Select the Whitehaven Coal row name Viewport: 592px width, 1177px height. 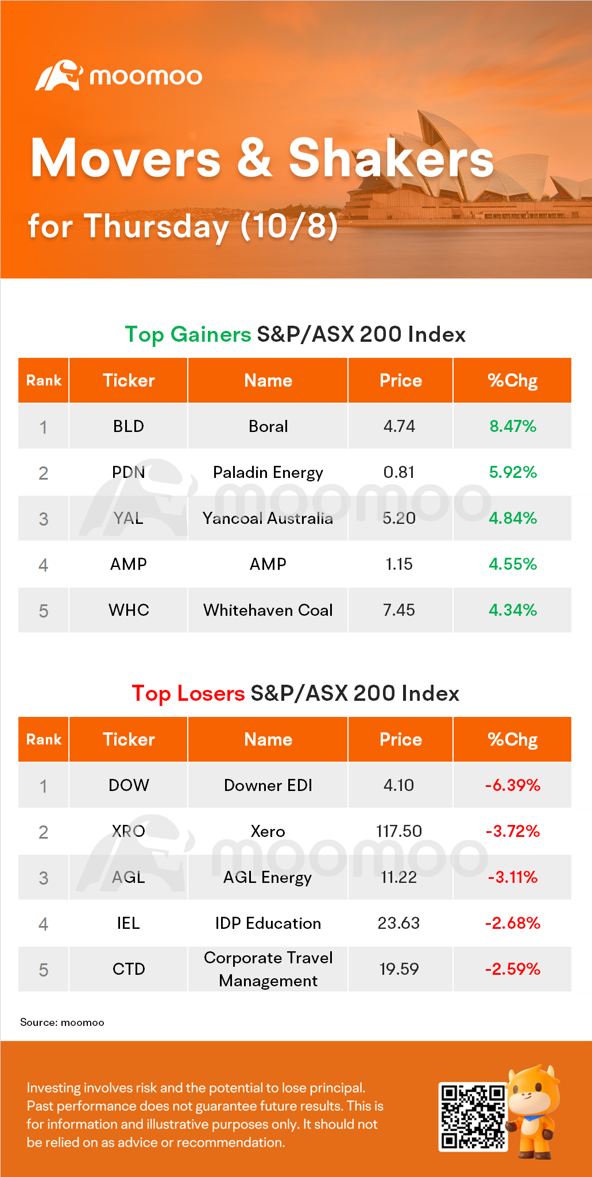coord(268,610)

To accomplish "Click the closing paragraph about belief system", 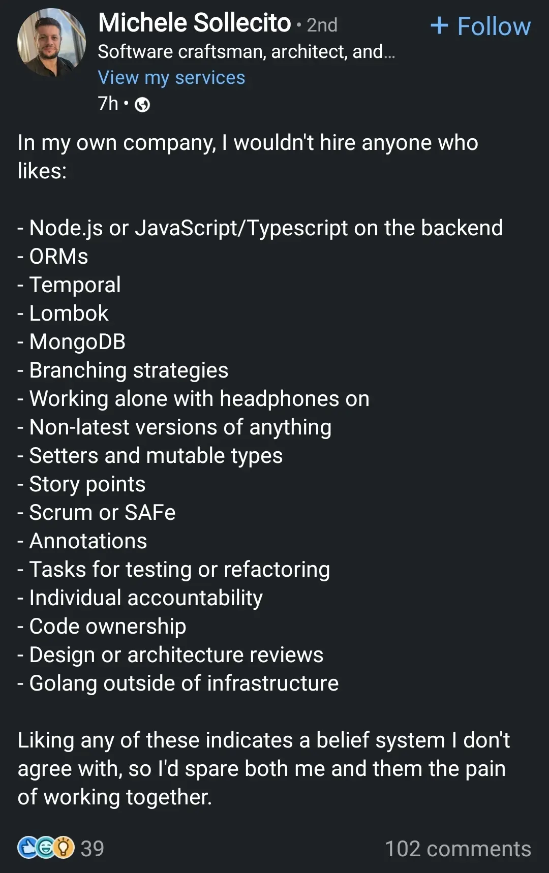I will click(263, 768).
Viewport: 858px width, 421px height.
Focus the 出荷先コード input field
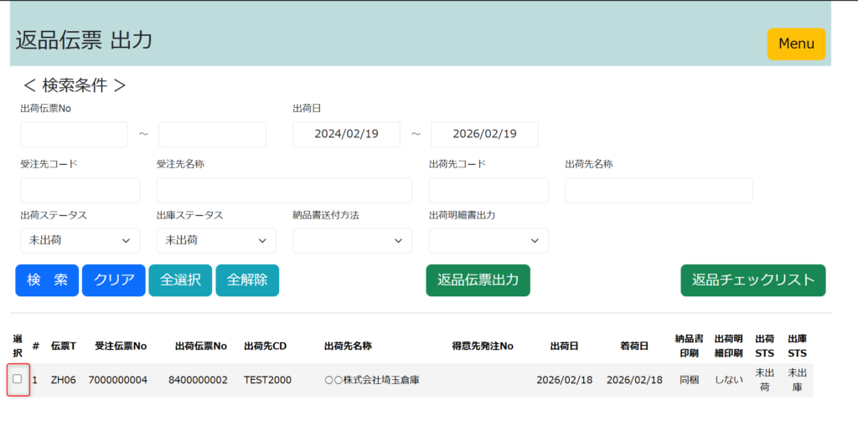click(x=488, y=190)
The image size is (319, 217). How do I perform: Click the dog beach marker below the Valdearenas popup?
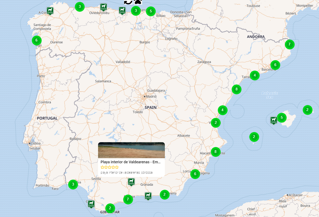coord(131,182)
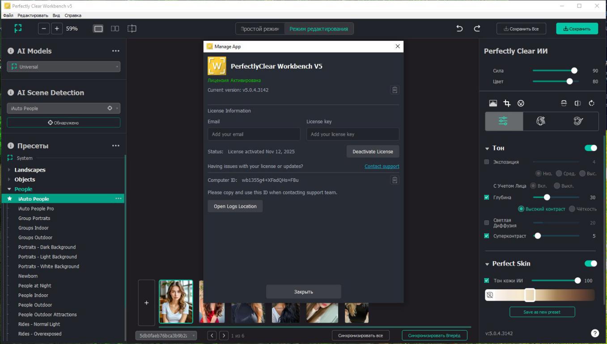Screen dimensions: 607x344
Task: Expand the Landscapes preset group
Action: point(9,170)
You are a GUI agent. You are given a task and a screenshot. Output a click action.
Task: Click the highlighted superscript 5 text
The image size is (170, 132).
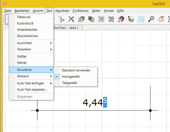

PROBLEM TO WORK ON →
These lines alone form the answer: the one containing "Viewport: 858px width, 421px height." and every line after it through the end of the material, exactly as written, pictures left out.

OUTPUT OF THE TASK →
Viewport: 858px width, 421px height.
Focus the 出荷先コード input field
click(x=488, y=190)
The image size is (319, 217). How do I perform: Click the dog beach marker below the Valdearenas popup?
coord(131,182)
Screen dimensions: 607x344
Task: Expand the Landscapes preset group
Action: point(9,170)
You are a GUI agent. You are given a task and a screenshot. Output a click action.
Task: Click the highlighted superscript 5 text
The image size is (170, 132).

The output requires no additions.